In their nascent days, water companies usually controlled and operated within their own countries but with the arrival of Margaret Thatcher’s privatization revolution in the late 80s, the 10 state owned regional water authorities that supplied water to over three-quarters of England and Wales were privatized in December 1989 after the introduction of a new regulatory framework. This was the trigger which motivated the water companies to seek global control. Water rose to become a commodity in the stock market.
This small sample showcases the scale of these companies control:
- Buenos Aires, Argentina – Buyer Suez
- Puerto Rico, US – Buyer – Veolia
- Jakarta, Indonesia – Buyer – Thames Water
- Santiago, Chile – Buyer – Veolia
- New York City, New York, US – Buyer – Suez
- Pittsburg, Pennsylvania, US – Buyer – Thames Water
- Las Vegas, Nevada, US – Buyer – Suez
- Chicago, Illinois, US – Buyer – Veolia
- New Orleans, Louisiana, US – Buyer – Veolia
According to the Private Water Utilities: Global Rankings & Company Strategies report, the world’s 50 largest private water utilities served more than 280 million people in 24 countries and generated more than $53 billion in annual revenue on a net equity basis in 2014. France, the U.K., the U.S. and Brazil host the largest private water utilities, but an increasing number of new players also appear in Bluefield’s rankings of population served and water produced from regions where private participation in the water sector is on the rise including Southeast Asia, Latin America and Africa.
Private participants are placing an increased emphasis on a diverse set of countries, with the U.S., Brazil, Chile, Italy and Spain topping Bluefield’s 2015 market attractiveness ranking for private participation.
These private water companies have the power to manipulate the World Bank to ask developing countries to privatize water for debt relief.
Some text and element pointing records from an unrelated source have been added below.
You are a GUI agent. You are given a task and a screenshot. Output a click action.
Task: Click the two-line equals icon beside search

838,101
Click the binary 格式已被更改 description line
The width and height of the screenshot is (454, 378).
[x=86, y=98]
These Water cartels are becoming more powerful than most Governments.
Lot of games have been played around to profit from Water – enough is enough.
It is time to take a firm stand on what position we give to water in our life. Is it a regional luxury, a global asset, a money spinning commodity for corporations, a life saving resource or a political tool in the hands of the government.
We have to change our entire outlook towards water. We have to value every drop of this life saving resource and we have to re-look at the ways we manage or transport or use water for farming or infrastructure development.
All these years water was used to douse fires but unfortunately such disrespect has been shown to water that it is on the verge of becoming the reason for fire and conflicts between societies and nations.
The hard reality is that fresh water on earth is limited and sooner or later the global population will reach a number which will make the fresh water resources fall short – what then?